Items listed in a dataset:
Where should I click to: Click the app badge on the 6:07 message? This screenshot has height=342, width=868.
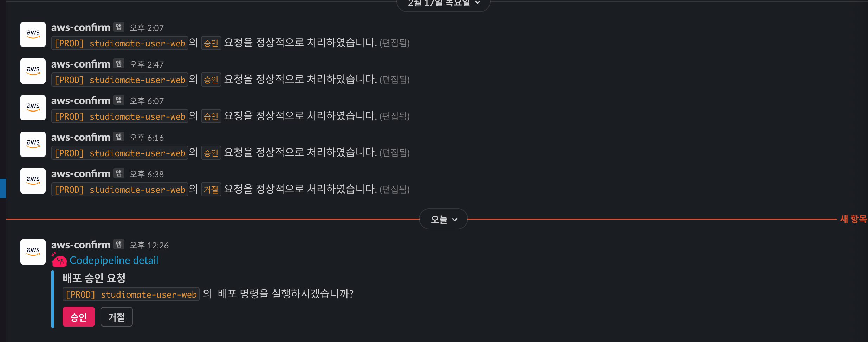[x=119, y=100]
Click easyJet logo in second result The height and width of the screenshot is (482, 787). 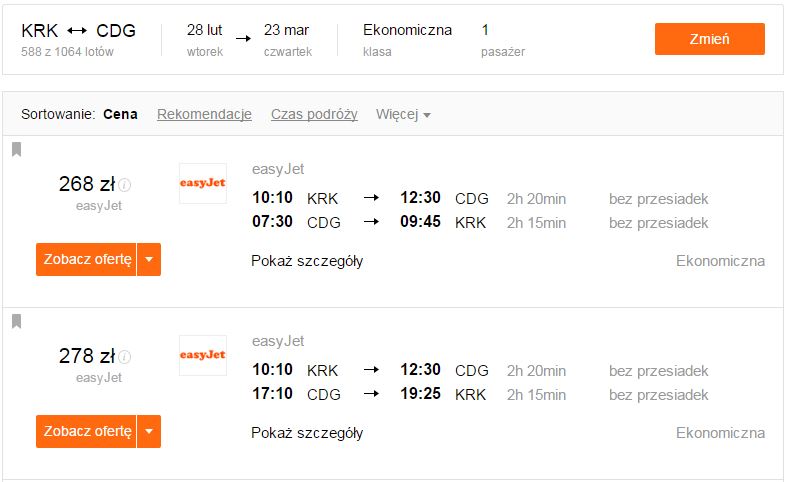203,355
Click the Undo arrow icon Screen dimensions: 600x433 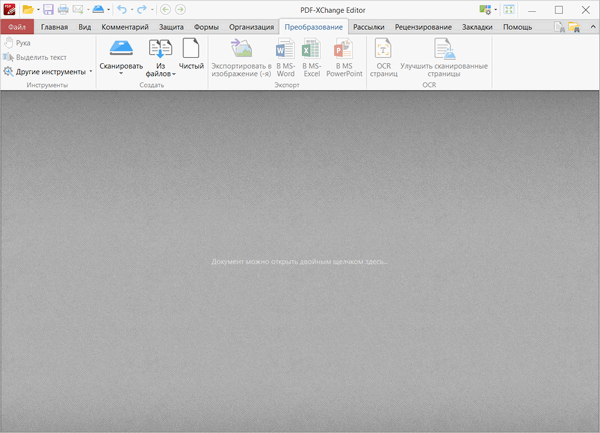(121, 9)
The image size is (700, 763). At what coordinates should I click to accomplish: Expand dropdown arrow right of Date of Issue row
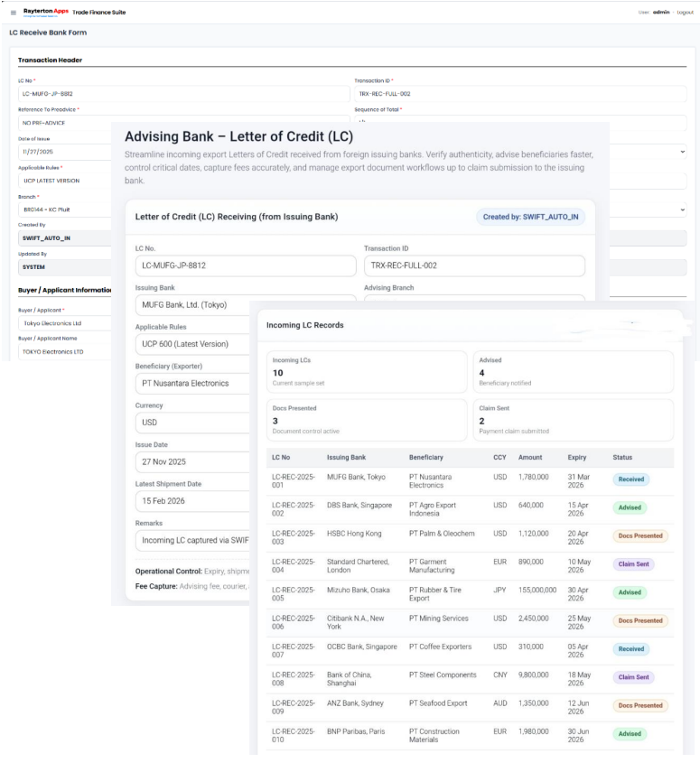[x=681, y=152]
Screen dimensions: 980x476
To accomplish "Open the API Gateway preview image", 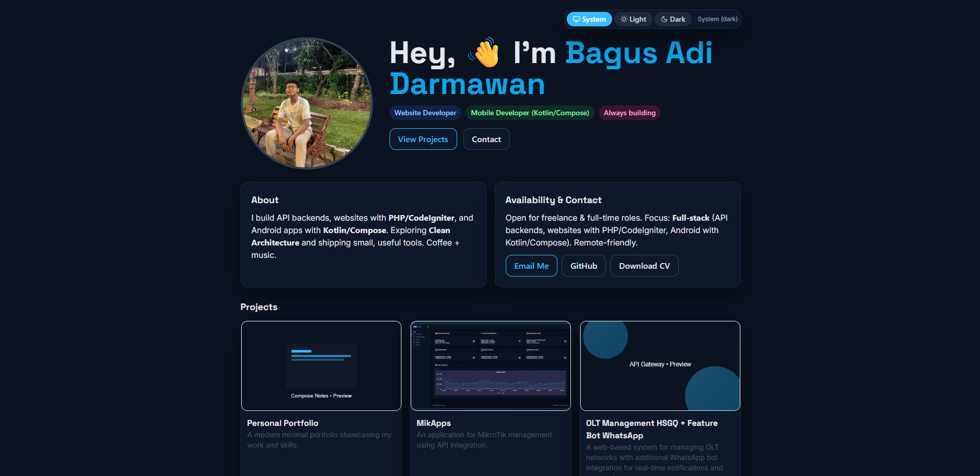I will (660, 366).
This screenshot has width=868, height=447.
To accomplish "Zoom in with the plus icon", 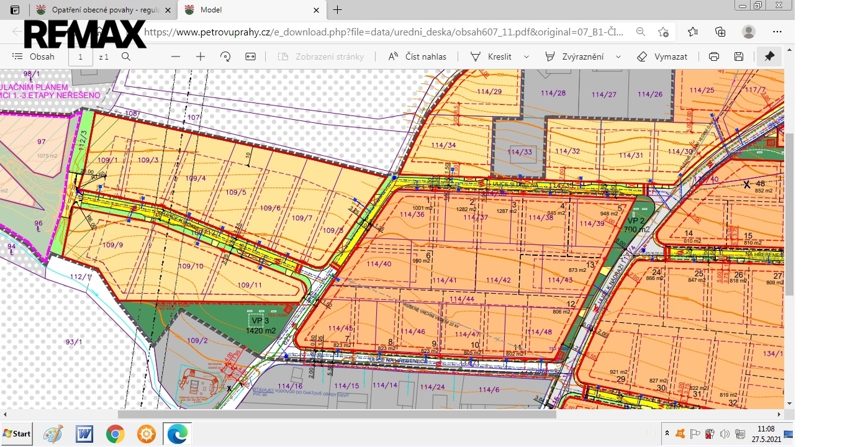I will coord(201,56).
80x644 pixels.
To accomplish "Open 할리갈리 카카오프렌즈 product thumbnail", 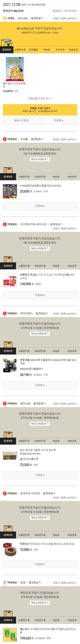I will click(15, 69).
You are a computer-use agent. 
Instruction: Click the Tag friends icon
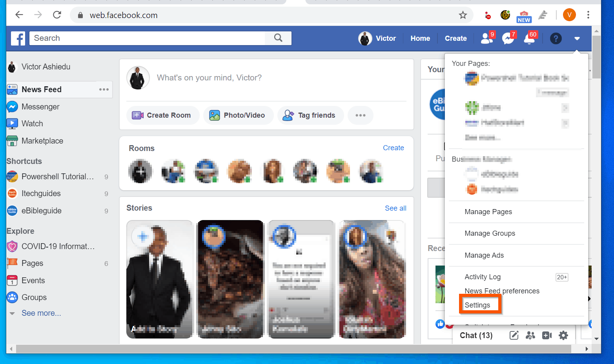[289, 115]
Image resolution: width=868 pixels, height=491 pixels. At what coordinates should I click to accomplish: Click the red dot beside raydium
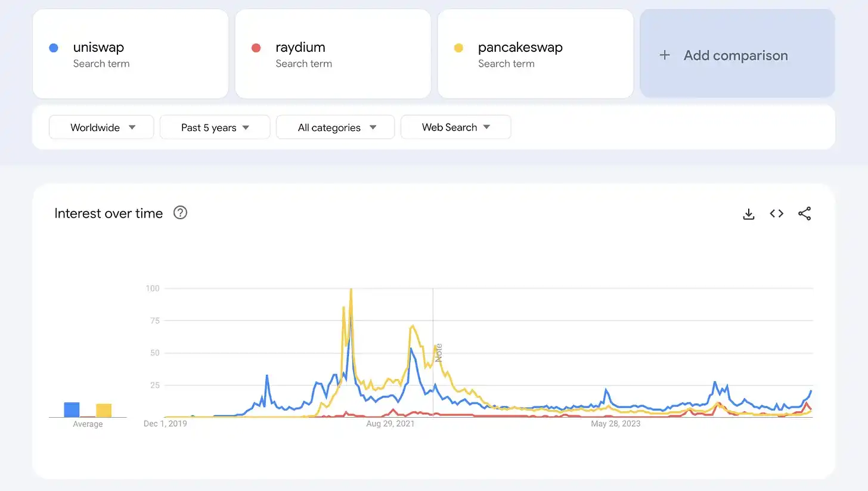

Task brief: Skip all pictures. Copy exactly the lines from the one containing "Instruction: Click the Tag friends icon" through the end of the records, both ends included.

Exercise result:
Instruction: Click the Tag friends icon
[289, 115]
Image resolution: width=868 pixels, height=491 pixels. At what coordinates should I click to accomplish: Click the red dot beside raydium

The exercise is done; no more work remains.